* **Your tasks**
**a)** Answer these questions using the contract dispute excerpt:
(i) On what date did plaintiff send defendants an invoice?
(ii) How many line items of repair did the permanent repair estimate detail?
(iii) What was the total estimated cost for repairs?
**b)** Copy the contract dispute excerpt word for word, from "Plaintiff did not" up to and including "depreciation value calculated.".
**c)** Carry on the contract dispute excerpt, starting right after its final sentence.

* **Provided text**
— Begin —
The emergency services contract contained the following "PAYMENT AUTHORIZATION":

Owners authorize their insurance carrier(s) to pay Contractor directly for all services provided under this Agreement or to jointly include the Contractor on the face of the check. If Owners name(s) are included on the face of the check from the
insurer, Owners agree to grant permission for Contractor to endorse owners name on check or upon request promptly and fully endorse said check to Contractor. Owners shall request that the insurance carrier(s) withhold the deductible amount from the final payment on the loss and Owners agree to pay directly to the Contractor any such deductible.

Defendants paid plaintiff for the emergency services they performed. On February 2, 2011, plaintiff sent defendants an invoice for $26,194.17. The invoice itemized $9,612.85 for "Emergency services" and $16,581.32 for "Contents removal." Watson paid the invoice from a $50,000 advance from Scottsdale.

The same day the parties entered into the emergency services contract, they entered into a second written agreement entitled, "AGREEMENT FOR PERMANENT REPAIR ESTIMATING SERVICES" (the estimating agreement). The agreement required plaintiff "to provide necessary estimating for permanent repair services." The price was "[t]o be provided to Owners based upon preparation and agreed price of estimate." The time for performance was noted as "TBD," with a star highlighting the notation: "[r]estaurant opens March 17, 2011 and [r]estaurant needs to be open."

The estimating contract contained language identical to that in the emergency services contract concerning the 2% fee defendants would pay if they elected not to have plaintiff perform the repair work. The estimating contract also contained cancellation and contractor's insurance clauses identical to those in the emergency services contract.

Plaintiff did not complete the estimate of permanent repairs until April 11, 2011, nearly four months after the fire. The estimate was a sixty-eight-page document detailing costs for 1065 line items of repair. The total estimated cost for repairs was $377,461.90, with no depreciation value calculated.
— End —
* **Supplied records**
— Begin —
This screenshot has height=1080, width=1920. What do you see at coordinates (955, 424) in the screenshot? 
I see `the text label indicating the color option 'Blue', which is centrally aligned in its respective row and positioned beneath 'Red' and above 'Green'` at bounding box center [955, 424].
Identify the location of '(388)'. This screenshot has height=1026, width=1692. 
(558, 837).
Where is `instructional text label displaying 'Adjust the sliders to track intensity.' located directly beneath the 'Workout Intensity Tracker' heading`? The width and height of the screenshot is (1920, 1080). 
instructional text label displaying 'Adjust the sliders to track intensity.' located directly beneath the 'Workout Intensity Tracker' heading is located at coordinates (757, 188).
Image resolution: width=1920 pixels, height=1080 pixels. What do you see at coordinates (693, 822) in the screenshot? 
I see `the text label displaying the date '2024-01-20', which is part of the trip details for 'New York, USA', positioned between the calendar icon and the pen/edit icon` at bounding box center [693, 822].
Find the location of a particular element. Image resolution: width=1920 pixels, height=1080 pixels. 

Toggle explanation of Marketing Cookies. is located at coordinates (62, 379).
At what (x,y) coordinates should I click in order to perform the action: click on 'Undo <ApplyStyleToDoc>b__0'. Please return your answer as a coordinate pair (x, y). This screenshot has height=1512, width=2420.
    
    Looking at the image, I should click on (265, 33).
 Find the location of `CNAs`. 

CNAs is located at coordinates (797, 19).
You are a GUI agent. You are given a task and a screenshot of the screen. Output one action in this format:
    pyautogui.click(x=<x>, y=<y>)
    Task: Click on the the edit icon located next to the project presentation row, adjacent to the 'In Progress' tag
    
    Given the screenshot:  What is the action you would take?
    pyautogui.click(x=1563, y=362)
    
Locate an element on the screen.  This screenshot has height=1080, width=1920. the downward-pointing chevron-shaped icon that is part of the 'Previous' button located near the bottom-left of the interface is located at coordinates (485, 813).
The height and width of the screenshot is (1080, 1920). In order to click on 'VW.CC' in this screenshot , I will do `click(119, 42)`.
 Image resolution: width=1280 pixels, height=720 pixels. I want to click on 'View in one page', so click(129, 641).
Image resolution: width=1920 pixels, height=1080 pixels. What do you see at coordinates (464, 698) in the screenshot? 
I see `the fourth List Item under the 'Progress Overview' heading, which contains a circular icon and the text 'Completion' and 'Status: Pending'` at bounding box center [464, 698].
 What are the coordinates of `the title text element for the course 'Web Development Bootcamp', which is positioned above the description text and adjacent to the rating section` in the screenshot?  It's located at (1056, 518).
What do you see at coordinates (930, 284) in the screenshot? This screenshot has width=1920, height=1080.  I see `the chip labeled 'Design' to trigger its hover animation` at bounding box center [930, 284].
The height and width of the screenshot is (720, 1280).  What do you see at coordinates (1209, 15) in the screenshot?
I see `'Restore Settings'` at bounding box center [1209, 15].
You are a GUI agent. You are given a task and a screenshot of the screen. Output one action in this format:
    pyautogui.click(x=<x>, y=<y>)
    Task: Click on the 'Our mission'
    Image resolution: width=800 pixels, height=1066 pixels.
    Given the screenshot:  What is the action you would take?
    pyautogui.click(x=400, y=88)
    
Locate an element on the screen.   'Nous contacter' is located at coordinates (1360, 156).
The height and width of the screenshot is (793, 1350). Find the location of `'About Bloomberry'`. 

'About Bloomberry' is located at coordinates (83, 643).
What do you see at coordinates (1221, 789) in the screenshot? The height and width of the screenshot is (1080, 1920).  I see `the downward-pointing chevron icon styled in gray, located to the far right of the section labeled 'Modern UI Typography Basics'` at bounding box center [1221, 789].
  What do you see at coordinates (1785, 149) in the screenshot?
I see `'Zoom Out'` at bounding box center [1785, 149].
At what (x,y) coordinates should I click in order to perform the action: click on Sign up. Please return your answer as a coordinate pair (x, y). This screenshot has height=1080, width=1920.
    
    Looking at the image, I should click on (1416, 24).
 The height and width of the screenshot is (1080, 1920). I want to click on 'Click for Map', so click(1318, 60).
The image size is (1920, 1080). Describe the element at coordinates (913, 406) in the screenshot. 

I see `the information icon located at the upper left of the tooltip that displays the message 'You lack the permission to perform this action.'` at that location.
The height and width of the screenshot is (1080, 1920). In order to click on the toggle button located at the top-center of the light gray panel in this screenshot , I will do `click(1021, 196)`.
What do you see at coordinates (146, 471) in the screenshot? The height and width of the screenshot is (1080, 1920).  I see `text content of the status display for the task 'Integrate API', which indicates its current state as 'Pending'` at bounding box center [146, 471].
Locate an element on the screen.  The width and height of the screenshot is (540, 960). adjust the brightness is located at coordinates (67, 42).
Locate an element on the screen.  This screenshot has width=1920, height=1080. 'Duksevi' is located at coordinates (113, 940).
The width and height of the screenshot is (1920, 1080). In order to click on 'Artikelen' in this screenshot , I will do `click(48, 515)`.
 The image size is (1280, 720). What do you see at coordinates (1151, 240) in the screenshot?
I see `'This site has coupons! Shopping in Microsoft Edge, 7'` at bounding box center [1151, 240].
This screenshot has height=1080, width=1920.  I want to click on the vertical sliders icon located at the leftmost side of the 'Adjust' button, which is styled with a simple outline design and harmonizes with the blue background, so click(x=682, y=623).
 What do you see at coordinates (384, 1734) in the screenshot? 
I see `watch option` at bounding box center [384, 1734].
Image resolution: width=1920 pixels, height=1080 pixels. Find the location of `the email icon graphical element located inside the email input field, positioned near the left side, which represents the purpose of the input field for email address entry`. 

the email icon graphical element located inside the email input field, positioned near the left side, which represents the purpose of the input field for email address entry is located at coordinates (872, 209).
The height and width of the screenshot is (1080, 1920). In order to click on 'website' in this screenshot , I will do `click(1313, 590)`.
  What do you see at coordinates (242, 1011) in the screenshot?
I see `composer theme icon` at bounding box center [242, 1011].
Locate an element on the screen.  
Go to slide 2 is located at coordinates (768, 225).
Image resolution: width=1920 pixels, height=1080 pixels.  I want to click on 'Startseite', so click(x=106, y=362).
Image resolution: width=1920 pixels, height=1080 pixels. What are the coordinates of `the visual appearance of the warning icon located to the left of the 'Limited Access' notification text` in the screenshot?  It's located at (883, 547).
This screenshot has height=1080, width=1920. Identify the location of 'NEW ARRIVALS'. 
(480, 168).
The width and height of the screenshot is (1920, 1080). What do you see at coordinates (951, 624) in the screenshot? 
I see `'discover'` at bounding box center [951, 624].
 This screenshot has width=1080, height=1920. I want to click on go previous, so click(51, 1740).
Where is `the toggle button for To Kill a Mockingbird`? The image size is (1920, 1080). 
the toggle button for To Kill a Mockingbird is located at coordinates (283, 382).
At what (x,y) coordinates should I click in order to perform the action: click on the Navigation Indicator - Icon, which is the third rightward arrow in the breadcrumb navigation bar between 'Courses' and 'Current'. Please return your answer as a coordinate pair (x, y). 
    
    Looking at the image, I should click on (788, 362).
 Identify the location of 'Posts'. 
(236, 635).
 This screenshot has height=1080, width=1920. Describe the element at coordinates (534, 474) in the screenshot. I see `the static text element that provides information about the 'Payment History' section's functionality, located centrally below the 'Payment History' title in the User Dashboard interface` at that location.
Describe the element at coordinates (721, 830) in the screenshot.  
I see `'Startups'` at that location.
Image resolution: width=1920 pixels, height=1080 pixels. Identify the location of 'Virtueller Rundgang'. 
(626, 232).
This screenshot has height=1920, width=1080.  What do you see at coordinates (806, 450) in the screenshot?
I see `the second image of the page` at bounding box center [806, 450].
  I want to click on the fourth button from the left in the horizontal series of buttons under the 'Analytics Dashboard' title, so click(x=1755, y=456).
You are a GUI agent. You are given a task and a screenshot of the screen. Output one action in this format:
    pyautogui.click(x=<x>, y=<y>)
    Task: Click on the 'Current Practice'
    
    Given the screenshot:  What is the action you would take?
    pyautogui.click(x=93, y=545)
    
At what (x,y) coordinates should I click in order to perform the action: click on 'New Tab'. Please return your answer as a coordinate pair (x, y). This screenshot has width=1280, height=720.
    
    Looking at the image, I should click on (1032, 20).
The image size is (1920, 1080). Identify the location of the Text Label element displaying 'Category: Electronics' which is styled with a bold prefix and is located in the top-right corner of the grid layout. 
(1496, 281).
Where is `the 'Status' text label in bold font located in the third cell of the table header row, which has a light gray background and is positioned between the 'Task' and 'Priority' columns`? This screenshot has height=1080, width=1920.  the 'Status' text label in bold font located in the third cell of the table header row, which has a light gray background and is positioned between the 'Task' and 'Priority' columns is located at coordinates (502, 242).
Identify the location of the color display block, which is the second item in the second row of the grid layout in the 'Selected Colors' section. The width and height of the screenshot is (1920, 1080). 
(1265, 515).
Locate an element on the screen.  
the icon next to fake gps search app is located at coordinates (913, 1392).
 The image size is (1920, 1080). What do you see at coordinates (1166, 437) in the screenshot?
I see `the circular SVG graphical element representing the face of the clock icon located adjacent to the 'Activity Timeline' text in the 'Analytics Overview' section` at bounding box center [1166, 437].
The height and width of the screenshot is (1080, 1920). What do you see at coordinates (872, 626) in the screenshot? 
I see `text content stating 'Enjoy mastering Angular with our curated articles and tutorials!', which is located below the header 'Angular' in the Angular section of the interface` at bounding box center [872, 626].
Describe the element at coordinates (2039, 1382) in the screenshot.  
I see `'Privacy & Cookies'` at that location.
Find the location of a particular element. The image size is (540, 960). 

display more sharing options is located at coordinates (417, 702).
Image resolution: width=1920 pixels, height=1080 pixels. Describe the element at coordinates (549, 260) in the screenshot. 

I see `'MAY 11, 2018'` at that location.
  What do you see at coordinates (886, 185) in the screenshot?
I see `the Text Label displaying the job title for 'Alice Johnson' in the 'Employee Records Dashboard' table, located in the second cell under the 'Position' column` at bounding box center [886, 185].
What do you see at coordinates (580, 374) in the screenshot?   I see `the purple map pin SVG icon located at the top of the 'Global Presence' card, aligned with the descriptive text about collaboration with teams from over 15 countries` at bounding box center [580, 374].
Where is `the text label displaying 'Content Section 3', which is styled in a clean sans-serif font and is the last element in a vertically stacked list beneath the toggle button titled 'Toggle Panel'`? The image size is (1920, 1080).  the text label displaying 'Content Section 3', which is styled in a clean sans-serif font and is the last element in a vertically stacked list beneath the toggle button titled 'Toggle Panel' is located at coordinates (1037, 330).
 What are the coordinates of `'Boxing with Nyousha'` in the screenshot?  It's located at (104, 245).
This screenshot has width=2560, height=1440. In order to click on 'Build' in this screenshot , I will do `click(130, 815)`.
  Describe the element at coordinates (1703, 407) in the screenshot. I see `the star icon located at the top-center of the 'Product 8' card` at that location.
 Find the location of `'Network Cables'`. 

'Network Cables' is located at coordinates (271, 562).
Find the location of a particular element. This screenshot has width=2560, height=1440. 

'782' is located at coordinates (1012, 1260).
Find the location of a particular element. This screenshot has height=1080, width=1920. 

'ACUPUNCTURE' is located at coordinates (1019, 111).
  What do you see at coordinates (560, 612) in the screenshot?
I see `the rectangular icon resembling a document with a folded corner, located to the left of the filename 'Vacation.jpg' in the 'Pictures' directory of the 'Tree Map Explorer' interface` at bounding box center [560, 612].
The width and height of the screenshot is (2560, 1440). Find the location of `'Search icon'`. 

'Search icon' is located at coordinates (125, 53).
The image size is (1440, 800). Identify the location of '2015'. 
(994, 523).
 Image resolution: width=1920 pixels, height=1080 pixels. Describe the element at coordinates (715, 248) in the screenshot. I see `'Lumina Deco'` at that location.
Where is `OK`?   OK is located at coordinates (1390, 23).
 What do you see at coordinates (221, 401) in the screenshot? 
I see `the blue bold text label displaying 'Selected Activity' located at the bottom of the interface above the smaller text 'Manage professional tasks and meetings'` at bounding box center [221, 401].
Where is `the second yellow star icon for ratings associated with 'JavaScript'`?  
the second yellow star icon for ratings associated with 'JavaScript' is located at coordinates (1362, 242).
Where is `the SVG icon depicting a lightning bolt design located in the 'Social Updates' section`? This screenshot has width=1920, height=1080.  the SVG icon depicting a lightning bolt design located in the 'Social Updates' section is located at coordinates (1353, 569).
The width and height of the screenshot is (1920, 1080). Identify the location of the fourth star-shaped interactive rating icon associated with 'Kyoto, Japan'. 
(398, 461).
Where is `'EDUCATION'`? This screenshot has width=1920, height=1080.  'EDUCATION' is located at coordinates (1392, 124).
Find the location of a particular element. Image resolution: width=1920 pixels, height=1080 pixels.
— End —
* **Answers in order**
**a)**
(i) February 2, 2011
(ii) 1065
(iii) $377,461.90

**b)**
Plaintiff did not complete the estimate of permanent repairs until April 11, 2011, nearly four months after the fire. The estimate was a sixty-eight-page document detailing costs for 1065 line items of repair. The total estimated cost for repairs was $377,461.90, with no depreciation value calculated.

**c)**
Plaintiff's repair estimate was higher than an April 20, 2011 fifty-page estimate Scottsdale obtained from Mellon Restoration showing a replacement cost value of $351,309.19, less depreciation of $6,757.02. Plaintiff's estimate was also higher than a second estimate dated July 21, 2011 from Custard Insurance Adjusters. Custard's forty-eight page estimate included a total replacement cost of $338,301.93, less depreciation of $37,618.90. The Custard estimate included $29,069.75 for demolition and $14,300 for permits and fees. Defendants did not pay plaintiff for services performed pursuant to the estimating agreement.

The parties did not enter into a written contract for demolition services. Between December 24, 2010, and May 16, 2011, plaintiff performed demolition services, using professional architectural and engineering services in the process. Plaintiff performed these services based on discussions between its employees and either Watson or people it perceived were acting on Watson's behalf. Such individuals included Watson's insurance agent and long-time friend, Greg Coffey, and Jim Hennessey, her insurance carrier's adjuster.

Neither Watson's insurance agent, Coffey, nor Scottsdale's adjuster, Hennessey, testified at trial.

The email exchanges establish that plaintiff undertook the demolition work after receiving authorization to proceed. For example, in a January 26, 2011 email copied to Watson and Coffey, plaintiff's vice-president, Lou Crisci, informed his chief operating officer (COO) that Hennessy had approved plaintiff's engaging an architect, engineer, and environmental company. Crisci would arrange for these services and obtain an asbestos and lead survey. In the email, Crisci noted that Hennessy had requested "the expense of these services be included into our estimate." The same day, Coffey responded in an email copied to Watson: "I assume you'll have all three engaged and on the site as soon as possible?"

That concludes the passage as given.